Give the records below again, word for word. No pictures belong in the copy.

Data records
────
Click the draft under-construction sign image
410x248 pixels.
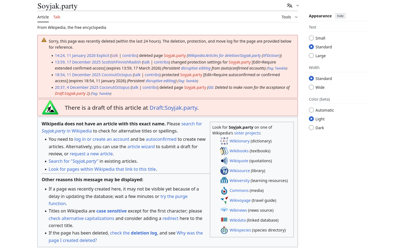point(50,108)
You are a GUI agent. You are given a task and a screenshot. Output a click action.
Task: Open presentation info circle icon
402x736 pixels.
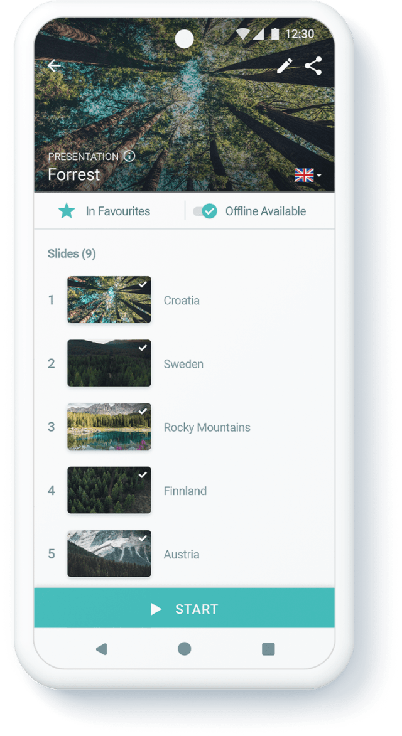[x=129, y=156]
────
* TASK OUTPUT:
Click the draft under-construction sign image
410x248 pixels.
point(50,108)
You are a GUI agent. You are given a task and a screenshot. Output a click action.
Task: Open presentation info circle icon
402x736 pixels.
[x=129, y=156]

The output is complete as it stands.